Heck, I used to live in LA as a kid at that time in the 90s and 2000s and the sweatshops (yes we had sweatshops) sewing clothes for Gap were staffed by undocumented Mexican, Korean, Thai, Chinese, and Vietnamese migrants in the Fashion District.

On the other hand, even highly paid manufacturing segments like automotive had heavily shifted to utilizing industrial robotics by the early 2000s [0].

[0] - https://unece.org/sites/default/files/datastore/fileadmin/DA...

xnx•34m ago
> We can't all get rich being a middle man between the doctor and our neighbors

I'm not familiar with the healthcare sector. Is this where the job growth is?

The country is getting older and I expect there would be a lot of demand for non-AI-replaceable nurses and elder care. Many of those workers have also been deported or scared out of the country.

toomuchtodo•30m ago
https://old.reddit.com/r/dataisbeautiful/comments/1r21tdv/oc...

https://www.wsj.com/economy/jobs/january-jobs-report-unemplo... | https://archive.today/9gdEO

Healthcare job increases should not be unexpected as the country ages, deaths outnumber births in 21 states (as of this comment), the demand for care will only grow over time.

https://usafacts.org/articles/america-is-getting-older-which...

> As of 2024, 18% (61.2 million) of Americans are 65 or older, according to Census Bureau data. The national population over the age of 65 has more than doubled since 1980, with three-quarters of that growth occurring in the 21st century. The 65 and older group grew by more than 26.2 million people, a 74.6% increase, during that time.

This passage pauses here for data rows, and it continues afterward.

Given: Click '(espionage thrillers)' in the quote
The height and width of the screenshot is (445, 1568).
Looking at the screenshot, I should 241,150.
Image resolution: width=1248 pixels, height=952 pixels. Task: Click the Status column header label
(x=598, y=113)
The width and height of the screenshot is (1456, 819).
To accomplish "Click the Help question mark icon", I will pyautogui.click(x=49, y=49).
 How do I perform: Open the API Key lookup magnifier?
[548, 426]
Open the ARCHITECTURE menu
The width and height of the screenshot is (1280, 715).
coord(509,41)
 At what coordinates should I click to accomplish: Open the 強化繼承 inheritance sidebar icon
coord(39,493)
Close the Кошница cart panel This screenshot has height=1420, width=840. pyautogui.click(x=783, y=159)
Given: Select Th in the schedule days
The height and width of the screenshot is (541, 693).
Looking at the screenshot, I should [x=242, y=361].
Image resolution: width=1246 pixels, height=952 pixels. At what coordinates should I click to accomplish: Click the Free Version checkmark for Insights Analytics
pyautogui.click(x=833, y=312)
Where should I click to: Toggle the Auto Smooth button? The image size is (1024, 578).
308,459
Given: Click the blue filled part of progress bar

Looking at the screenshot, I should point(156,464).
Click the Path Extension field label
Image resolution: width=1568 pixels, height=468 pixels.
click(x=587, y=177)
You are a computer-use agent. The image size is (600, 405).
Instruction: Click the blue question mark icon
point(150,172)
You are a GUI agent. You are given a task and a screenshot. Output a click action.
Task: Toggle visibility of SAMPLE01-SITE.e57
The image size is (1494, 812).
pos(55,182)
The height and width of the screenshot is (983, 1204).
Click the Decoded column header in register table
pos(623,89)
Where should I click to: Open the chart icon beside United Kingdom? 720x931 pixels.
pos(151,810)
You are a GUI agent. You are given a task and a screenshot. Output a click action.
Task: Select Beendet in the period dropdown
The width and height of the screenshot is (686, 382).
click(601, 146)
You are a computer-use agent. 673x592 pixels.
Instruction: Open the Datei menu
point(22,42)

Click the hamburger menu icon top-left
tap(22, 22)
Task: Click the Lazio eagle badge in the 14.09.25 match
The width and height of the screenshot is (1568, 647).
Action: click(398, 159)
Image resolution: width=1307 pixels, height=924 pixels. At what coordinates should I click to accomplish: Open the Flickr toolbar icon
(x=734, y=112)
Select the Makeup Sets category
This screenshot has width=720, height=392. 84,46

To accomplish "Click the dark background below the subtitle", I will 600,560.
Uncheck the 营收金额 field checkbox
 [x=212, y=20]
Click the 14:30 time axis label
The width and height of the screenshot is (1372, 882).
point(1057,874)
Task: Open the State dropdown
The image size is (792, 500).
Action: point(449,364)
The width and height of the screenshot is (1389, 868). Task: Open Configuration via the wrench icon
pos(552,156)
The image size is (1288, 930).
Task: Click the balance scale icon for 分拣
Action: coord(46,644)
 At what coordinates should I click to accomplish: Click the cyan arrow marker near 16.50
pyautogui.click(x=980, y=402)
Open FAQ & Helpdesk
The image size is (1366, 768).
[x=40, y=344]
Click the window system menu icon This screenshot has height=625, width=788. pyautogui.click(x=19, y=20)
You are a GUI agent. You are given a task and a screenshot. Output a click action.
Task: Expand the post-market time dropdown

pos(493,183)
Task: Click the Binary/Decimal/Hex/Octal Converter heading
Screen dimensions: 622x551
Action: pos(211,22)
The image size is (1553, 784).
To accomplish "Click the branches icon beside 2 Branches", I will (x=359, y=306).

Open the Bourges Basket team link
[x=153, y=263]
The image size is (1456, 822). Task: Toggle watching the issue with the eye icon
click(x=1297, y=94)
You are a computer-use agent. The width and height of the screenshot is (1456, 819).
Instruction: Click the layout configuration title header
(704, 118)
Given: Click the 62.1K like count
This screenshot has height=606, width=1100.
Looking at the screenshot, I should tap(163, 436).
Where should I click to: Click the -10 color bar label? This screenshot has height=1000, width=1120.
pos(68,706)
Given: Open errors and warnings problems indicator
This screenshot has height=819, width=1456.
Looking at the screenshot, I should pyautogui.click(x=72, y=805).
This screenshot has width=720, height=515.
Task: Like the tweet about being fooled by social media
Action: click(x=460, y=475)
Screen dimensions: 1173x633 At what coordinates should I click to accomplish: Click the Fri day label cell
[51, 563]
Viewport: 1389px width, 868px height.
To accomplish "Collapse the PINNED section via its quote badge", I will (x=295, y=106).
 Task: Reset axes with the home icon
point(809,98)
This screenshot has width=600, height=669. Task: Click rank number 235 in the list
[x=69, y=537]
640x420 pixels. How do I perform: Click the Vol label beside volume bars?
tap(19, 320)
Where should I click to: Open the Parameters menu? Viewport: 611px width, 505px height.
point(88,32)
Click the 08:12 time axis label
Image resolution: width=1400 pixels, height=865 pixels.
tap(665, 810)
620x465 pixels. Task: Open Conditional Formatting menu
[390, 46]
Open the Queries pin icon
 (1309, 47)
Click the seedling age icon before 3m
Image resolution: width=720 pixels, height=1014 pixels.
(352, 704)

https://www.prb.org/resources/fact-sheet-aging-in-the-united...

> The number of Americans ages 65 and older is projected to increase from 58 million in 2022 to 82 million by 2050 (a 42% increase), and the 65-and-older age group’s share of the total population is projected to rise from 17% to 23%. The U.S population is older today than it has ever been. Between 1980 and 2022, the median age of the population increased from 30.0 to 38.9, but one-third (17) of states in the country had a median age above 40 in 2022, with Maine (44.8) and New Hampshire (43.3) at the top of the list.

It is very unlikely the work done by CNAs, RNs, physical therapists, and others providing this population care can or will be automated.

thalpr•20m ago
The Trump clan literally does not care. The most pressing issues are to further legalize crypto so that the whales (including Trump's World Liberty Fund) have an exit. So there is a family/industry crypto conference at Mar a Lago while the economy is crashing:

https://www.reuters.com/world/us/goldman-nasdaq-ceos-headlin...

astrange•16m ago
There does not appear to be a recession.

https://fred.stlouisfed.org/series/SAHMREALTIME

biophysboy•13m ago
To be fair, the healthcare employment flows are small (1.6M) compared to the total employment stock (160M+ people). And you would expect the healthcare labor supply to increase to match the bulge created by the baby boom. I don't think this means we will all be a healthcare middle man though; it assumes this large flow is permanent, and overstates the fraction of the labor stock.